──────── PROVIDED INFORMATION ────────

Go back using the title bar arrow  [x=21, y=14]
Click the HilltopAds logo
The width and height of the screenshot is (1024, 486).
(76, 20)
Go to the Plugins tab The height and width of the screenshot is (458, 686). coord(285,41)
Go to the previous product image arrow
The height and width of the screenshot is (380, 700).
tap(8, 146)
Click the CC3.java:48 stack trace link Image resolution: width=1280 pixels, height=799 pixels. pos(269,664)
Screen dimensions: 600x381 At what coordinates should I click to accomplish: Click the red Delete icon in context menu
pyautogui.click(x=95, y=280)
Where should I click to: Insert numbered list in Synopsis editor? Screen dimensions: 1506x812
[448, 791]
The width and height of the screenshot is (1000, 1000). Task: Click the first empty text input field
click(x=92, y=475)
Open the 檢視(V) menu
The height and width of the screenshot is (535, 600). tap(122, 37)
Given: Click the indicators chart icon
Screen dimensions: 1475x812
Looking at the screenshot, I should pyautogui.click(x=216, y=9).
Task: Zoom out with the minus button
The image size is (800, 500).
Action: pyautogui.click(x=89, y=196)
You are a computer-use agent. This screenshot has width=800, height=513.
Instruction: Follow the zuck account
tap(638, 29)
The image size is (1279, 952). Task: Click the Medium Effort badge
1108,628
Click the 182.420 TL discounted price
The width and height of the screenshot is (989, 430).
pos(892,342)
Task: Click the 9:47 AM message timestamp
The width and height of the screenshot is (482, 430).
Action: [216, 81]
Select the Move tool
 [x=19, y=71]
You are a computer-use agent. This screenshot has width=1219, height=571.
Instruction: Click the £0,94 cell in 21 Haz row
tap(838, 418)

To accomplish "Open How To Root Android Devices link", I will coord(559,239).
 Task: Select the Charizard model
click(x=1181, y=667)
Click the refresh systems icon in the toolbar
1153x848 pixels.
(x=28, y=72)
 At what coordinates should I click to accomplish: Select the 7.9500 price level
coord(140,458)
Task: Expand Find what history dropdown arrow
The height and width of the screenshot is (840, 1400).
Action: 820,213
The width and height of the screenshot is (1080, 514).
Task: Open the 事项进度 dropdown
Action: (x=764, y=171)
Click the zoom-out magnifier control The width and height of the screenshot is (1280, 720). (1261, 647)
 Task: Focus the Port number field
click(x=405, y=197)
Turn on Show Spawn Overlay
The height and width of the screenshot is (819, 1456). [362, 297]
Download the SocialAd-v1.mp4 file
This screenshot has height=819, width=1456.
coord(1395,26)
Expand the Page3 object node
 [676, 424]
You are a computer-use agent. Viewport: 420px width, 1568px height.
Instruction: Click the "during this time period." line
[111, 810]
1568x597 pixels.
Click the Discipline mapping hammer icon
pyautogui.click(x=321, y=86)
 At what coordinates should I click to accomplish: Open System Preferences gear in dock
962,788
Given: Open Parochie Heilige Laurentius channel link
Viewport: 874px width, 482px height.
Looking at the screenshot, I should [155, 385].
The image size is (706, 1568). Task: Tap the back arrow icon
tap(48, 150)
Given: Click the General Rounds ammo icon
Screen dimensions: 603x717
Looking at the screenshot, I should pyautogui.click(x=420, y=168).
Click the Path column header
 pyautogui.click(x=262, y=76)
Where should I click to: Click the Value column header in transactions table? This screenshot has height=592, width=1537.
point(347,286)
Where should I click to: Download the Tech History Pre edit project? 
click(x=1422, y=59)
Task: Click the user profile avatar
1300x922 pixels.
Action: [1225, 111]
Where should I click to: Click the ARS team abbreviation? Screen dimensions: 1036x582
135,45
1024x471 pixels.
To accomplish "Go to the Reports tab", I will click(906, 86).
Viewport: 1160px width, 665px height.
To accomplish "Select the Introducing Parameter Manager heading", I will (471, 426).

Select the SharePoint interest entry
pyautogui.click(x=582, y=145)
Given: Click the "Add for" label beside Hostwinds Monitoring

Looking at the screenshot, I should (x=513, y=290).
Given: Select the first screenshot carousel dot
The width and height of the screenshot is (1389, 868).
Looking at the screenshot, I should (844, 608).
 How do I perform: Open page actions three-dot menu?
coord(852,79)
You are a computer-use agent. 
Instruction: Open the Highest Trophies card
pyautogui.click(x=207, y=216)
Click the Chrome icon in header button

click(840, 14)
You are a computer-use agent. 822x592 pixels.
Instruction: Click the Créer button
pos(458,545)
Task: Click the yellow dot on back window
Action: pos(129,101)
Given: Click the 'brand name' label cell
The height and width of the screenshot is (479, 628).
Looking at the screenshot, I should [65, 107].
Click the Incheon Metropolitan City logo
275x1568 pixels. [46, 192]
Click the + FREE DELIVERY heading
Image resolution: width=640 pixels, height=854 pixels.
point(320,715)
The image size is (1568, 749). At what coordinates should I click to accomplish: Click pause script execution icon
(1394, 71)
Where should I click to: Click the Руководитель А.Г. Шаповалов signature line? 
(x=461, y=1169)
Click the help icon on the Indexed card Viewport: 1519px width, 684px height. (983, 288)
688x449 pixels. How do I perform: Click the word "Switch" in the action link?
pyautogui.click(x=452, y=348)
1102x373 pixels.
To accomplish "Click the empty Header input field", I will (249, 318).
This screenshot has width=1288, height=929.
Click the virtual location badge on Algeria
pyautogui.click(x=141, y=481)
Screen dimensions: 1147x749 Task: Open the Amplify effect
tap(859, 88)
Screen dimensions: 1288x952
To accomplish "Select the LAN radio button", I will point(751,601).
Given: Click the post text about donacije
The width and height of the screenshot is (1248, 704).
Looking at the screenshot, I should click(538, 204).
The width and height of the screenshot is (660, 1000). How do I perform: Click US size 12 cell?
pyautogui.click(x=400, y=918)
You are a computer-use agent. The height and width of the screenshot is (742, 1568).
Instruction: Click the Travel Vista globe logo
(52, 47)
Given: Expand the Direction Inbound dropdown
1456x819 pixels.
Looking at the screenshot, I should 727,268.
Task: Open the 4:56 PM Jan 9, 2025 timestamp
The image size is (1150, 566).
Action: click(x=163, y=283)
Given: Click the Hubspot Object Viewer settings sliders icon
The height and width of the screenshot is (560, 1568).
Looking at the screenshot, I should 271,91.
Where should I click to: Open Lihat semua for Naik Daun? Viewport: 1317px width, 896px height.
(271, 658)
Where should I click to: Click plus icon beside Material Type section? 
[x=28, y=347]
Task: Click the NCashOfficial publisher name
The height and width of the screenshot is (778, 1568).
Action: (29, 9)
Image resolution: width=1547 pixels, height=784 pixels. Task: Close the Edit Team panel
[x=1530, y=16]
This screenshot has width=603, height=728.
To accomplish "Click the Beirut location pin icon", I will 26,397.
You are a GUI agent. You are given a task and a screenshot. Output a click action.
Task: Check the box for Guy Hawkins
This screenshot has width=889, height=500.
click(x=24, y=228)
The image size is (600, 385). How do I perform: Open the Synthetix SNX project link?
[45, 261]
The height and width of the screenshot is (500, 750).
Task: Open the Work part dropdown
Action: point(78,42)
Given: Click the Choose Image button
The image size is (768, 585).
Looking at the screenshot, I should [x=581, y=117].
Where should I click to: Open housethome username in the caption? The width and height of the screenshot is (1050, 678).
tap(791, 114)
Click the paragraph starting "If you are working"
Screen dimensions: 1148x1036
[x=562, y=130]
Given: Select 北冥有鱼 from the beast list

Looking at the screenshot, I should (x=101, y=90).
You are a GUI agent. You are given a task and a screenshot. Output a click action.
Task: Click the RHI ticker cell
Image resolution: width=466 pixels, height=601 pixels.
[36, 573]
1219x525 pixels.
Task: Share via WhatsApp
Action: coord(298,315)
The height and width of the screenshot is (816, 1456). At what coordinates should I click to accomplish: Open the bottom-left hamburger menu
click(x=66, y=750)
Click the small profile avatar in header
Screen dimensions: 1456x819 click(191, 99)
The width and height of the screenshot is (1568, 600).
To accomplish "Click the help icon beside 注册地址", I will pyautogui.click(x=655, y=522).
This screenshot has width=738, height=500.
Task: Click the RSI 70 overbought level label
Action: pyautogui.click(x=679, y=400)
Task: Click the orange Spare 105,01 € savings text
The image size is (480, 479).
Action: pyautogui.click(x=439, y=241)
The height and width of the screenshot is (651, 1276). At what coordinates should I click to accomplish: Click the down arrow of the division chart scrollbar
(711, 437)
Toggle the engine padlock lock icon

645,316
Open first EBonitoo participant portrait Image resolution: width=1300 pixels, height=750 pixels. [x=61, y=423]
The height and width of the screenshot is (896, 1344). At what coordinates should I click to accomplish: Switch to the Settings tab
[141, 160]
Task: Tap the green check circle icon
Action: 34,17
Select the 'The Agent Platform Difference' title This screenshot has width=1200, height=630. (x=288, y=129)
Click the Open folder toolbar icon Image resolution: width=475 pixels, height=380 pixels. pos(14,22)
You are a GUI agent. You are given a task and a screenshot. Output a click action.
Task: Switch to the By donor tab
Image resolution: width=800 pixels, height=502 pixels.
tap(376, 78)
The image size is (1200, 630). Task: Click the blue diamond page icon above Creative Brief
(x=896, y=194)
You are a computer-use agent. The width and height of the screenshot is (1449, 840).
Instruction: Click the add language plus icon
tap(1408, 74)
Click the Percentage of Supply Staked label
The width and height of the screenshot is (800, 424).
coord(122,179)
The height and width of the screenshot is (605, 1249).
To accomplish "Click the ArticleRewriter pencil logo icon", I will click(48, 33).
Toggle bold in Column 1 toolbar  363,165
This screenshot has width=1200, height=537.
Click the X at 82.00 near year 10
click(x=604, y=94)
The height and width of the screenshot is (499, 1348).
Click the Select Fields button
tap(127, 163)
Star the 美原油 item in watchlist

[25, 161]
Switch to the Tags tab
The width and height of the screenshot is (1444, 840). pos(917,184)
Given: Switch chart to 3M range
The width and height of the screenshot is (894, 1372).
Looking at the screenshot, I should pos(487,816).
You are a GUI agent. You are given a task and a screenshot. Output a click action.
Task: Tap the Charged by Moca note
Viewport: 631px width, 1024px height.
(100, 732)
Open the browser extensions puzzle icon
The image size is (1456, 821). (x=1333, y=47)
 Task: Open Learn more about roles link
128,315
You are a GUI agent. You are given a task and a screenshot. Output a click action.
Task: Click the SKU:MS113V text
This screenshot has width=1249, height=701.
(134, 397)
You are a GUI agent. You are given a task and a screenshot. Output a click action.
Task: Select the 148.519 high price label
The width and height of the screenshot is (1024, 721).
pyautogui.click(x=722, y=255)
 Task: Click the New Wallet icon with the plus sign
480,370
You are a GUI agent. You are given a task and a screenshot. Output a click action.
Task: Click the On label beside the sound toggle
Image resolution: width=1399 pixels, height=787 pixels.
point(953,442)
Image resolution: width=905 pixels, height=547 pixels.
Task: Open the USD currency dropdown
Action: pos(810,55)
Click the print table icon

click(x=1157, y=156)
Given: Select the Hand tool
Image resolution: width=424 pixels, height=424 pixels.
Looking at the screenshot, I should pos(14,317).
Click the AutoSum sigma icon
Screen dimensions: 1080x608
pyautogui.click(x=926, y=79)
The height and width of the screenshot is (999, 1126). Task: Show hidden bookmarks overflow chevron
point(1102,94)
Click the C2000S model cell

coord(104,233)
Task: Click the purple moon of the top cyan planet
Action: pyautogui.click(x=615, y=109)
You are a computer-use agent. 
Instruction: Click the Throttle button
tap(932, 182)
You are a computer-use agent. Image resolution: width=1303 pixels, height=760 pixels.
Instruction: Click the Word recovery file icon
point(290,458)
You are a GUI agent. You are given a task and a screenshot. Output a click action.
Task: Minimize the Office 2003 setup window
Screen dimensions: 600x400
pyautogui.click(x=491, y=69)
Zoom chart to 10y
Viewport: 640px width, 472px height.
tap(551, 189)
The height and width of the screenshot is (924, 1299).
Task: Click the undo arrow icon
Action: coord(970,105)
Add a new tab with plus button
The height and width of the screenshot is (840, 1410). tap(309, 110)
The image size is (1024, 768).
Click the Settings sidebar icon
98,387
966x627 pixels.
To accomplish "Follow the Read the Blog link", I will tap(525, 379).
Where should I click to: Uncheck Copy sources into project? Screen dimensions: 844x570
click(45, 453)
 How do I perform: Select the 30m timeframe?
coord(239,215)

────────

**DIRECTIONS**. Copy out the lines of the records word for word, beginning with the line that contains "beside Hostwinds Monitoring" and ending after the line that contains "Looking at the screenshot, I should (844, 608).". Include both of those lines.

**WRITTEN SOLUTION**.
Given: Click the "Add for" label beside Hostwinds Monitoring

Looking at the screenshot, I should (x=513, y=290).
Given: Select the first screenshot carousel dot
The width and height of the screenshot is (1389, 868).
Looking at the screenshot, I should (844, 608).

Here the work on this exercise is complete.